▶ _WHAT IS REQUIRED_
List every line below from the one containing "Switch to the Sheet3 tab" down to the one containing "coord(221,391)", both included, as a JSON array of strings with one string per line. Leave out blank lines.

(Entries on where items appear)

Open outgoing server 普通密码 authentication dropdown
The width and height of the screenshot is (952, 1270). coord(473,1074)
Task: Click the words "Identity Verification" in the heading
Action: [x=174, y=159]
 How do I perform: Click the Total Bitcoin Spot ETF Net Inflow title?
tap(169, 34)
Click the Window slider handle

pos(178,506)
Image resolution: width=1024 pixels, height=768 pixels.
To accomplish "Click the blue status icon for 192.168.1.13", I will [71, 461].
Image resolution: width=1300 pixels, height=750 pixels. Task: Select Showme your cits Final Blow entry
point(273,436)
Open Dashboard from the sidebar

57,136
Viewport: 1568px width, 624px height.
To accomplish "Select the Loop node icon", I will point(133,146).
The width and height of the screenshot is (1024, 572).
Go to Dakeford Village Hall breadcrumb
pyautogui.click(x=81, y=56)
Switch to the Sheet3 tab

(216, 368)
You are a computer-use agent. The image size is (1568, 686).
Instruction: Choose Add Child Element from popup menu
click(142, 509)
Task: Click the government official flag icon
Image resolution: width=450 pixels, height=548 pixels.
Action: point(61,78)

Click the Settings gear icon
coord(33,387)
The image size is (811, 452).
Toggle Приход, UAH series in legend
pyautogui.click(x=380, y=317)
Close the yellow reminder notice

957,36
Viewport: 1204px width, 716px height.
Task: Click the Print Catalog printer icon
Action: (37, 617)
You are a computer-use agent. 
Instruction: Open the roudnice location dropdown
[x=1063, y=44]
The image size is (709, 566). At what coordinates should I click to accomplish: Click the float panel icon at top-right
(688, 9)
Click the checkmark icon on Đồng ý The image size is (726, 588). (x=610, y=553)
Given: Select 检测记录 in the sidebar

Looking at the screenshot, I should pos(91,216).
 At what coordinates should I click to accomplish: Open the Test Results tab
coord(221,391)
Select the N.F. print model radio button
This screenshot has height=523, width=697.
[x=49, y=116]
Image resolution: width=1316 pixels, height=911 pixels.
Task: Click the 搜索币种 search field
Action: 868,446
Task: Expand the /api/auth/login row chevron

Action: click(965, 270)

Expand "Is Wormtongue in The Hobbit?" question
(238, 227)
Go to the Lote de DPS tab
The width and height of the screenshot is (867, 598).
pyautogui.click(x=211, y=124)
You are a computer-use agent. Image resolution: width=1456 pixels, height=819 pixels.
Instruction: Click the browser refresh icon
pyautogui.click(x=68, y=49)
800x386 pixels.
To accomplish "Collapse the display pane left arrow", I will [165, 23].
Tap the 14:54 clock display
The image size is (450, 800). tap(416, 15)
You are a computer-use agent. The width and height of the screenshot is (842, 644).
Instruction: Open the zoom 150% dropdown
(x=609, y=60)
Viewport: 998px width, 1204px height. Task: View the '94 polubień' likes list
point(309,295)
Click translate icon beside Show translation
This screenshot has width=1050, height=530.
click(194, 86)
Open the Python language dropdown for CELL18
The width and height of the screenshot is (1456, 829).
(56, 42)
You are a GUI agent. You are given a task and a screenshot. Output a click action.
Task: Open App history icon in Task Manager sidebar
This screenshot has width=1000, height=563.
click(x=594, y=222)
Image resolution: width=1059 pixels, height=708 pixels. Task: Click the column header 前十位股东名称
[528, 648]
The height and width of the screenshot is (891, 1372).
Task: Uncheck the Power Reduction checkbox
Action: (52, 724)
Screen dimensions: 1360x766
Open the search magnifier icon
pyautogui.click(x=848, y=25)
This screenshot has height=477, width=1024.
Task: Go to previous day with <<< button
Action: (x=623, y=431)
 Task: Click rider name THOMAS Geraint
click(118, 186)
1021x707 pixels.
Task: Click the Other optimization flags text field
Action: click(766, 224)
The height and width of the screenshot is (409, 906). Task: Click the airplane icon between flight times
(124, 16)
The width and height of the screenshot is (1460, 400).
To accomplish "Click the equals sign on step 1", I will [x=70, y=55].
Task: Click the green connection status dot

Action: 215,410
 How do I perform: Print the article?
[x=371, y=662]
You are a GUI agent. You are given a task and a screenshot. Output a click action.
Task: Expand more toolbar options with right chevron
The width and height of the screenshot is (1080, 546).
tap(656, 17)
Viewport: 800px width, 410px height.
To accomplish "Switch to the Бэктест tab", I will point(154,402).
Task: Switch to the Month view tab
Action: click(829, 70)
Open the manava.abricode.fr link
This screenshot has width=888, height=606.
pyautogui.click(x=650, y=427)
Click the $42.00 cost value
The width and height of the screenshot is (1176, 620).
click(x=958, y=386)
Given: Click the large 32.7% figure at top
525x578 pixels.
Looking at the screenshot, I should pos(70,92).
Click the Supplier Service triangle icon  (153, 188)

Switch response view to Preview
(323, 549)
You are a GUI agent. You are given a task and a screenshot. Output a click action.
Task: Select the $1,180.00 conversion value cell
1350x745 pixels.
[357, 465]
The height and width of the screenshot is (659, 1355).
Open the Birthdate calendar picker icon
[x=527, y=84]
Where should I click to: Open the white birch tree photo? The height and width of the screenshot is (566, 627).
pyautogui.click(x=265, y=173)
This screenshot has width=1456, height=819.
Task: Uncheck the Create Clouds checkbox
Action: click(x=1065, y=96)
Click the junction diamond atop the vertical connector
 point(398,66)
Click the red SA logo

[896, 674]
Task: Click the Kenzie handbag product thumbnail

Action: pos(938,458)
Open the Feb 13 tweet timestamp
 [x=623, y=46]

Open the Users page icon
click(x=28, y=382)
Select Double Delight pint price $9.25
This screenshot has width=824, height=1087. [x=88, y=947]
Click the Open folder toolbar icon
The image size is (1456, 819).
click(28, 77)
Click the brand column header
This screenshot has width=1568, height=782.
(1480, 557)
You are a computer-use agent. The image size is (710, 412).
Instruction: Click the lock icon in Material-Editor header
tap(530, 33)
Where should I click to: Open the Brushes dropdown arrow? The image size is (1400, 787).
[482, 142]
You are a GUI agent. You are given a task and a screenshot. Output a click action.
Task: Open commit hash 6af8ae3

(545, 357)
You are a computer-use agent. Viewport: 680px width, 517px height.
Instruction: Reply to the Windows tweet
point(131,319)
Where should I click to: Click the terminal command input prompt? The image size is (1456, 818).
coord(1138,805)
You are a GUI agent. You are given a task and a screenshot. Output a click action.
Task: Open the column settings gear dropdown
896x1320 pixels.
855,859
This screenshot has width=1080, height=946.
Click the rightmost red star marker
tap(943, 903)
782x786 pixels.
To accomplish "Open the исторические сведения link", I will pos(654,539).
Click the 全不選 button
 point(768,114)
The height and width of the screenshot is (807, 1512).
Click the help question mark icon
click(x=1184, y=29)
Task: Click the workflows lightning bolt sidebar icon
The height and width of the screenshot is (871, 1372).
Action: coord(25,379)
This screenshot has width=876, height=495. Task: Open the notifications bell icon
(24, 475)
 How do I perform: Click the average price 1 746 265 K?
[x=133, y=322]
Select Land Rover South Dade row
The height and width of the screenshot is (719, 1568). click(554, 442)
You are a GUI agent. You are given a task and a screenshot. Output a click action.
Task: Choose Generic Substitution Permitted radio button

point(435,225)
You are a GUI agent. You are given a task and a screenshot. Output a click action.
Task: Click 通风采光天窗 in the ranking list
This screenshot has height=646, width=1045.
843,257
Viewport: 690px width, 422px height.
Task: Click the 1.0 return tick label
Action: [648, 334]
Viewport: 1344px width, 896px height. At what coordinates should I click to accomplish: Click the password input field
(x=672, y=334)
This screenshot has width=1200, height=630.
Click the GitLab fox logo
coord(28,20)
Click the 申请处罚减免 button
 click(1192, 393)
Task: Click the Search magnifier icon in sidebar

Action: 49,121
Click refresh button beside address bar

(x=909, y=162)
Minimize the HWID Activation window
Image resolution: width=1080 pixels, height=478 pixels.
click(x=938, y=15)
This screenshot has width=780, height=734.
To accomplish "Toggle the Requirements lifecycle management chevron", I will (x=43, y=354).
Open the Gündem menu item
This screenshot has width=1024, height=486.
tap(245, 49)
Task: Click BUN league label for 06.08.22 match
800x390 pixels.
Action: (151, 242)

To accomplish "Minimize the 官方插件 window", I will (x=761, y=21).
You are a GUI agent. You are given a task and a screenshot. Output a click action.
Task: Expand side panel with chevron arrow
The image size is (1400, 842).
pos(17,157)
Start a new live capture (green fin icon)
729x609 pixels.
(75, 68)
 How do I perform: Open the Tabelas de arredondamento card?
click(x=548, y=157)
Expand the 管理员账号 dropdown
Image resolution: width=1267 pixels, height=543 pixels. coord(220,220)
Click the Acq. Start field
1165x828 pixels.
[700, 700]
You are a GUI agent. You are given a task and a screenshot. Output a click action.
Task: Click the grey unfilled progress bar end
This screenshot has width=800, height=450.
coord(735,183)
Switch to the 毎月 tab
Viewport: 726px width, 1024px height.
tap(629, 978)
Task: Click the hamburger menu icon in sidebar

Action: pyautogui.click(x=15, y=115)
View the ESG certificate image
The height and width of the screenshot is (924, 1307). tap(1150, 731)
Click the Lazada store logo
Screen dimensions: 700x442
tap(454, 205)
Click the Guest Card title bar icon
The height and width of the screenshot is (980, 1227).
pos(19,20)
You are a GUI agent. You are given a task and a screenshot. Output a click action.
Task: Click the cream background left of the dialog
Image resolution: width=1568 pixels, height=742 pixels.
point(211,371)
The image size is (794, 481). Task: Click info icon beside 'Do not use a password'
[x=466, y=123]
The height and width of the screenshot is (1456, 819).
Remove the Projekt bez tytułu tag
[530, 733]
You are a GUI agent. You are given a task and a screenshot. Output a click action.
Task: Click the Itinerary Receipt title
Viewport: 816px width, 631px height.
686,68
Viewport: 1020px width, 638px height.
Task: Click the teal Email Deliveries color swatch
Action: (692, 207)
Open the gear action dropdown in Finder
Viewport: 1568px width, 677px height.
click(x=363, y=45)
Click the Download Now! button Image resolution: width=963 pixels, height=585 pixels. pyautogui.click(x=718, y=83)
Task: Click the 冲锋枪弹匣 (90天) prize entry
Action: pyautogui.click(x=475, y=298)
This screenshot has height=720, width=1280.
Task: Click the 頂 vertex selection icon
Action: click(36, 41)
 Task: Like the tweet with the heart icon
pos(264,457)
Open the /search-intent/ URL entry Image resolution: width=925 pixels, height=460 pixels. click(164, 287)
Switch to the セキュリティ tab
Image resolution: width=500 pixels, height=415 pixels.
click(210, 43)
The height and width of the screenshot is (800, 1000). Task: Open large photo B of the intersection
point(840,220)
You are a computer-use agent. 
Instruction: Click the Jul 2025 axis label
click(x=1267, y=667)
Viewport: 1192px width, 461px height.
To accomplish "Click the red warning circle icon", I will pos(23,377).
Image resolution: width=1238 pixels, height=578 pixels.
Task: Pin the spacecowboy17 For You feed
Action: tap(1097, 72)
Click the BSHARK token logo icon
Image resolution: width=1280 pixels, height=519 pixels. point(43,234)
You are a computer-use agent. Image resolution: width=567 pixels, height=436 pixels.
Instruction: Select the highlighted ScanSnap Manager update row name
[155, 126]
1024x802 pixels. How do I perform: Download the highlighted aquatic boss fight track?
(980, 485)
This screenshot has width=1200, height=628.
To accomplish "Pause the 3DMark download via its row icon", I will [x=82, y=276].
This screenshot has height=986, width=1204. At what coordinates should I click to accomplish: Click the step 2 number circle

▶ _TASK OUTPUT_
[
  "Switch to the Sheet3 tab",
  "(216, 368)",
  "You are a computer-use agent. The image size is (1568, 686).",
  "Instruction: Choose Add Child Element from popup menu",
  "click(142, 509)",
  "Task: Click the government official flag icon",
  "Image resolution: width=450 pixels, height=548 pixels.",
  "Action: point(61,78)",
  "Click the Settings gear icon",
  "coord(33,387)",
  "The image size is (811, 452).",
  "Toggle Приход, UAH series in legend",
  "pyautogui.click(x=380, y=317)",
  "Close the yellow reminder notice",
  "957,36",
  "Viewport: 1204px width, 716px height.",
  "Task: Click the Print Catalog printer icon",
  "Action: (37, 617)",
  "You are a computer-use agent. ",
  "Instruction: Open the roudnice location dropdown",
  "[x=1063, y=44]",
  "The image size is (709, 566). At what coordinates should I click to accomplish: Click the float panel icon at top-right",
  "(688, 9)",
  "Click the checkmark icon on Đồng ý The image size is (726, 588). (x=610, y=553)",
  "Given: Select 检测记录 in the sidebar",
  "Looking at the screenshot, I should pos(91,216).",
  " At what coordinates should I click to accomplish: Open the Test Results tab",
  "coord(221,391)"
]